> **Exercise description**
Reproduce all lines of the listing below in which the word "agent" occurs.

── Dataset extract ──

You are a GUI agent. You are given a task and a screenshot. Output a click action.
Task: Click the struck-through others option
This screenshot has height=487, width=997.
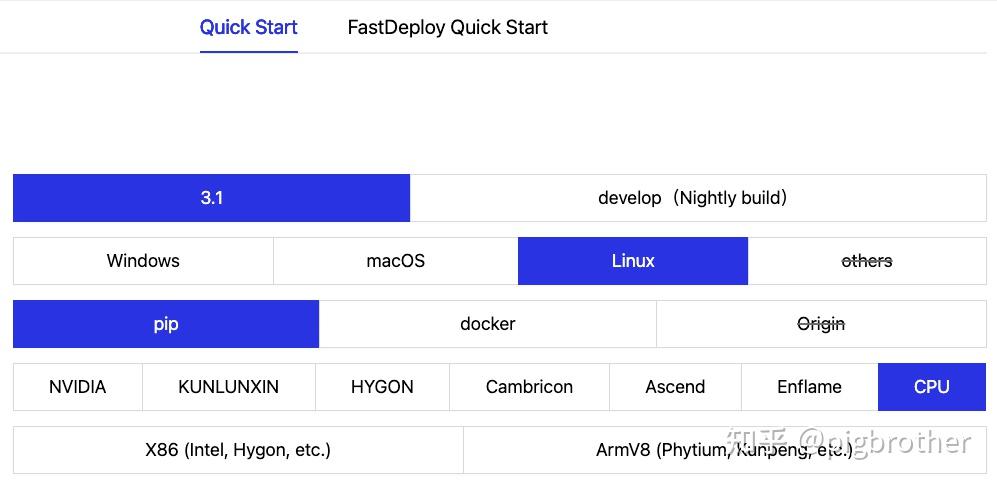(866, 261)
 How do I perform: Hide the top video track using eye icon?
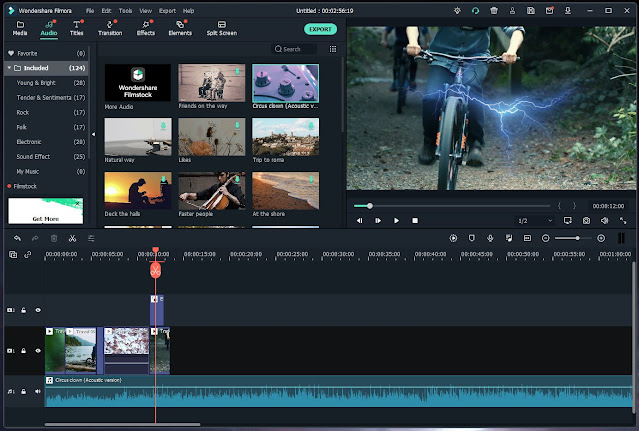pyautogui.click(x=38, y=310)
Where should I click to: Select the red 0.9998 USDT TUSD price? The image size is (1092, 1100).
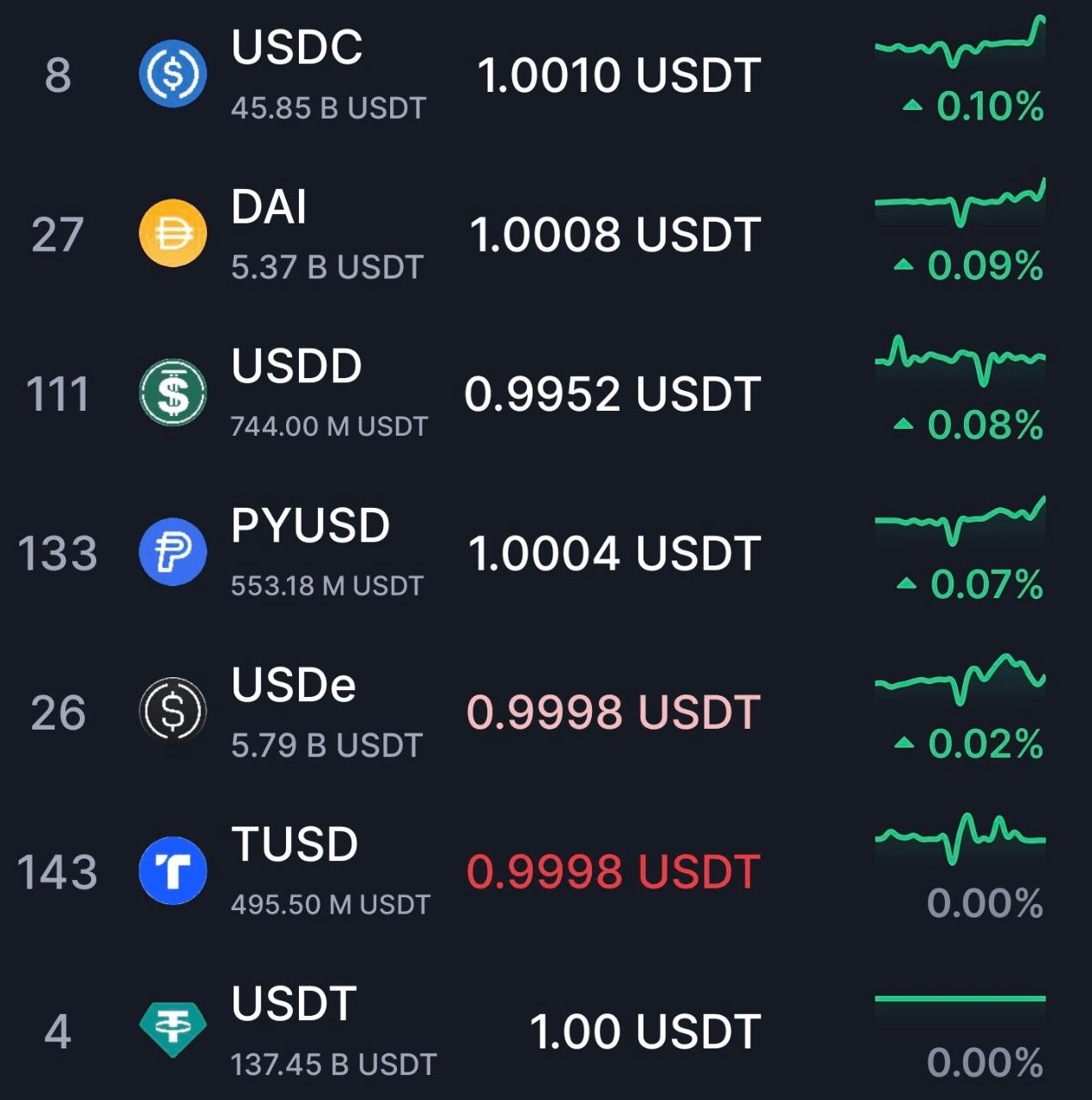(613, 871)
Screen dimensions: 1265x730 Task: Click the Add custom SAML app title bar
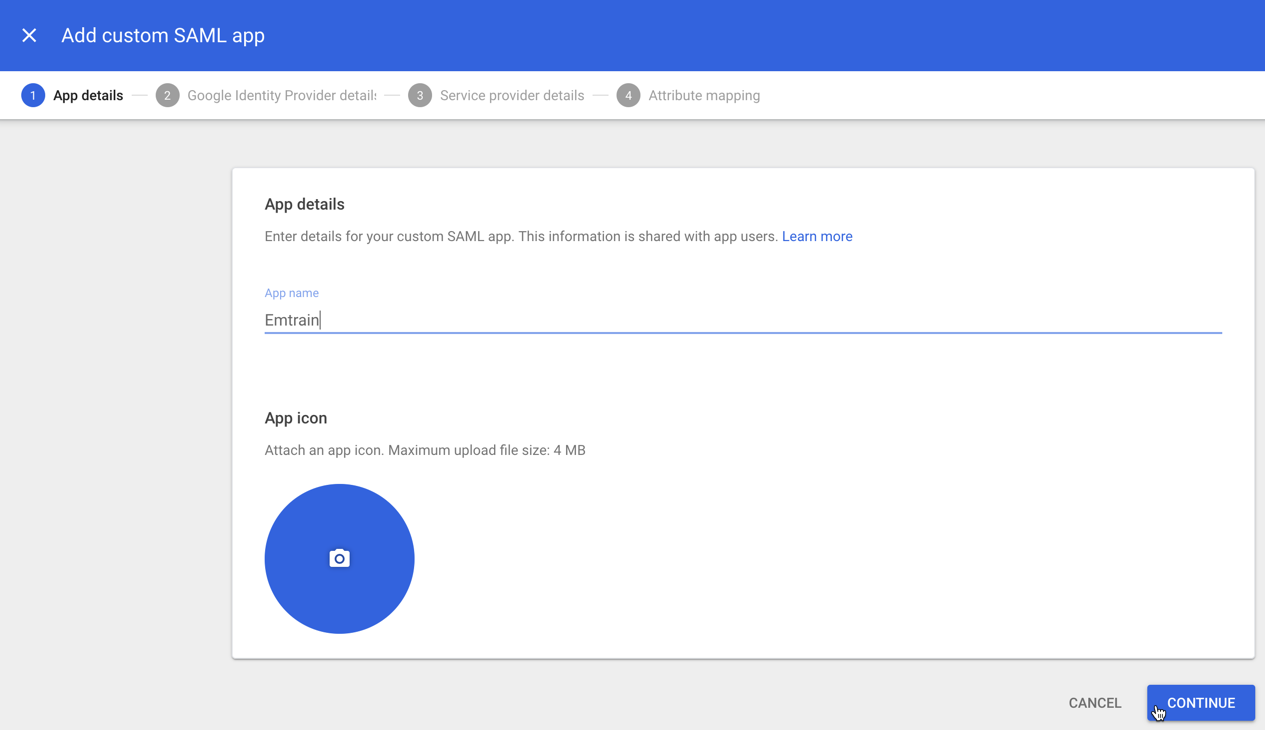pos(163,35)
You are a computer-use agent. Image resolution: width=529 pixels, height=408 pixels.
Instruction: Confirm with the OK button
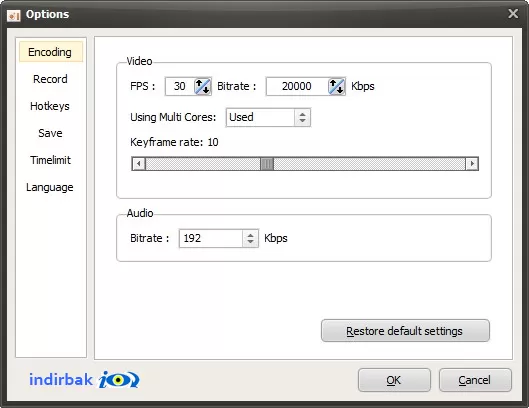click(394, 380)
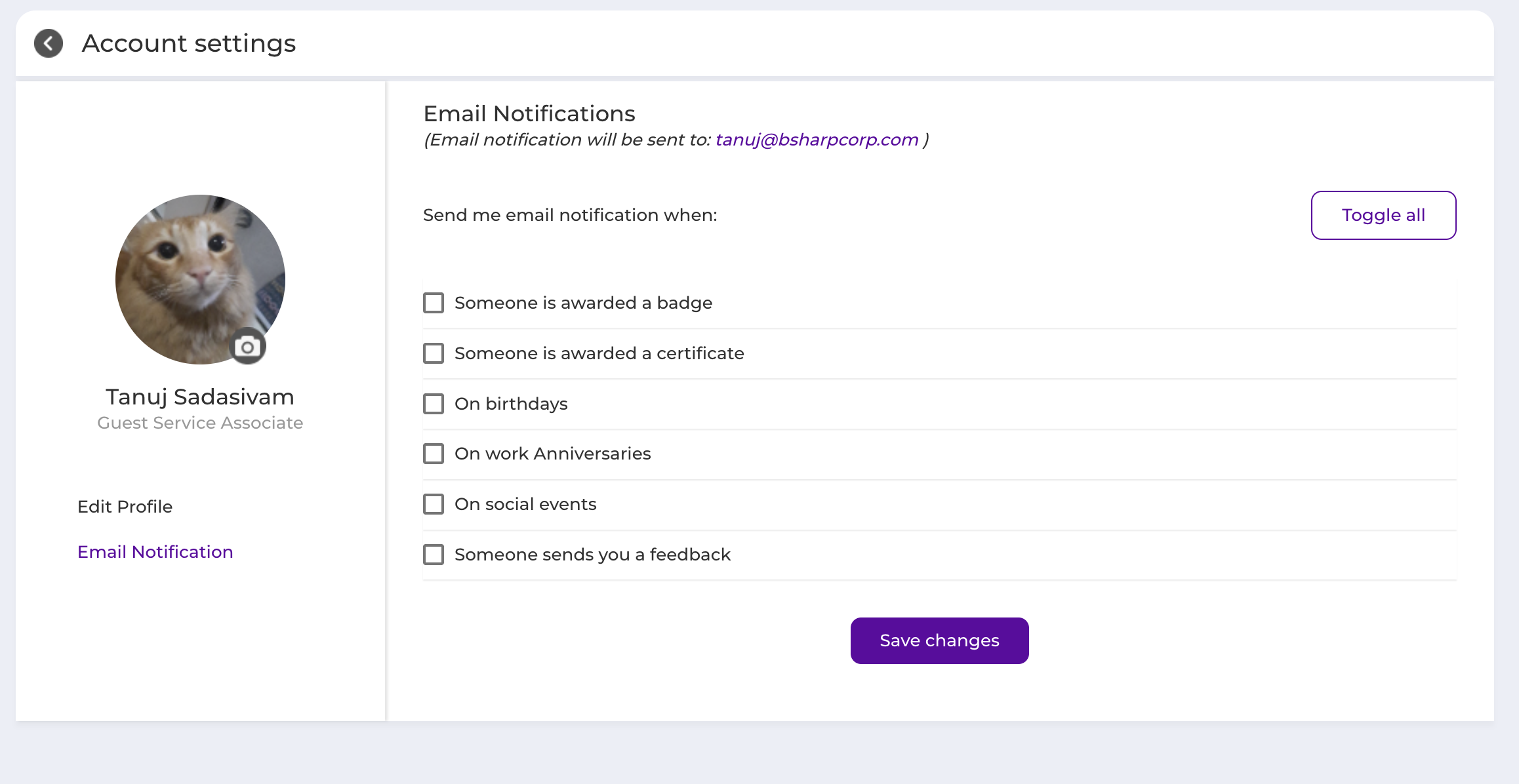Click the name Tanuj Sadasivam
This screenshot has height=784, width=1519.
[x=200, y=397]
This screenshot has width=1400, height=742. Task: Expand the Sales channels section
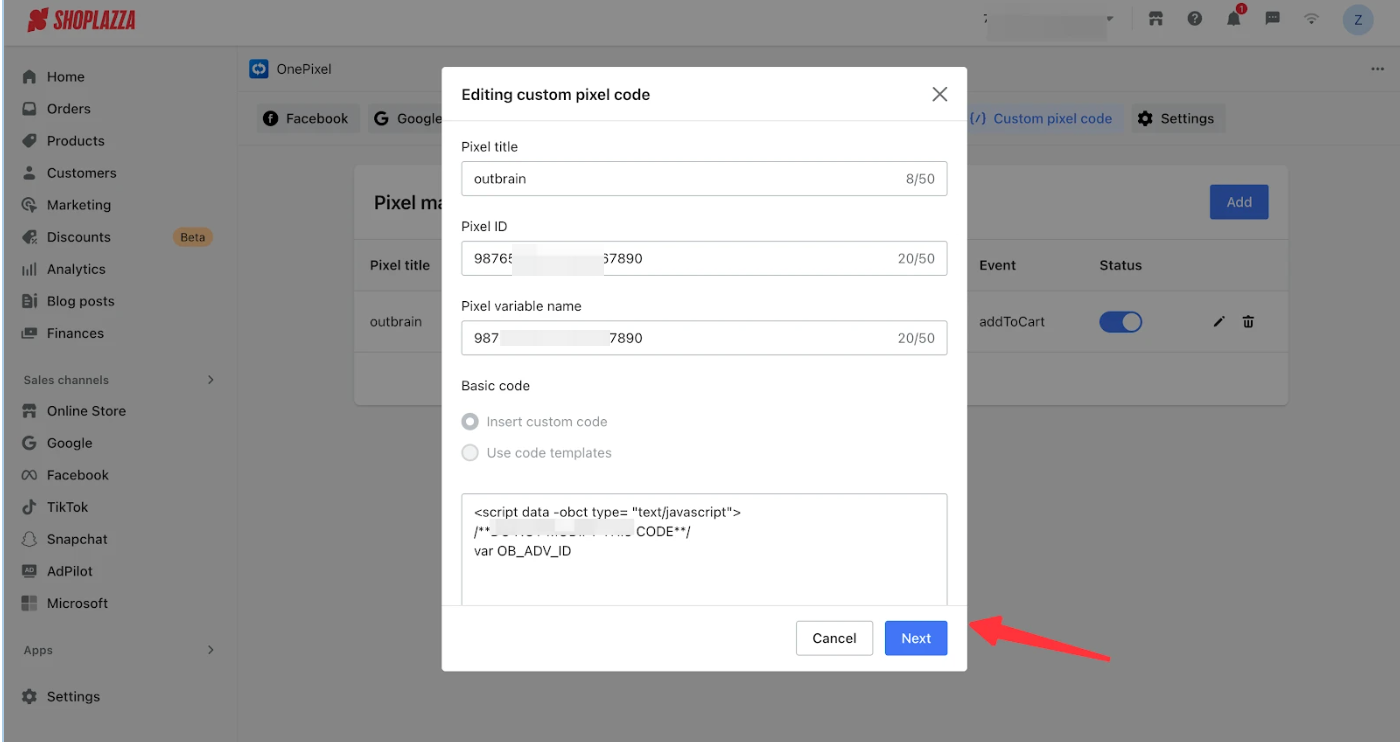click(x=210, y=380)
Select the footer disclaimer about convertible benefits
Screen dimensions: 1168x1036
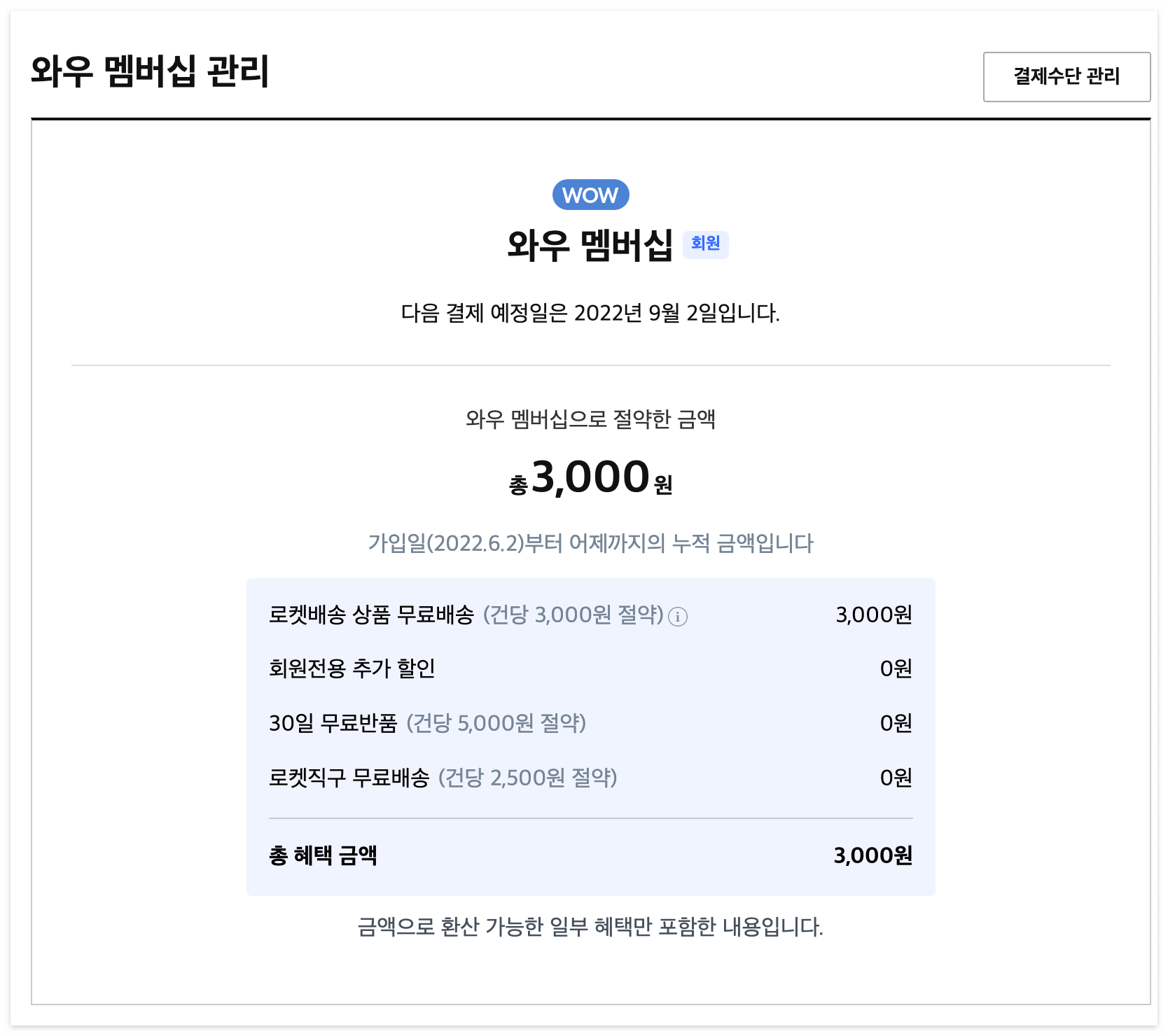590,925
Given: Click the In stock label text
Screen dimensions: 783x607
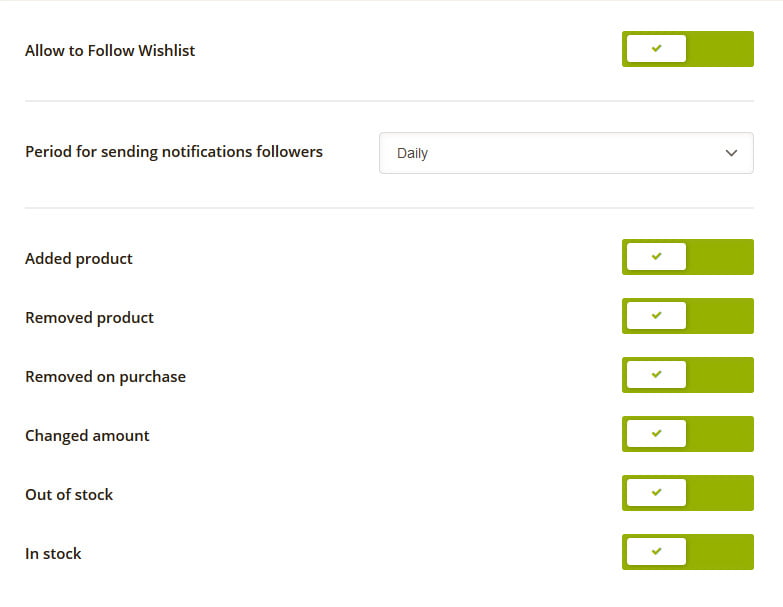Looking at the screenshot, I should pyautogui.click(x=53, y=553).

───

> **Answer**
You are a GUI agent. You are given a task and a screenshot. Output a click action.
You are a computer-use agent. Image resolution: width=529 pixels, height=408 pixels.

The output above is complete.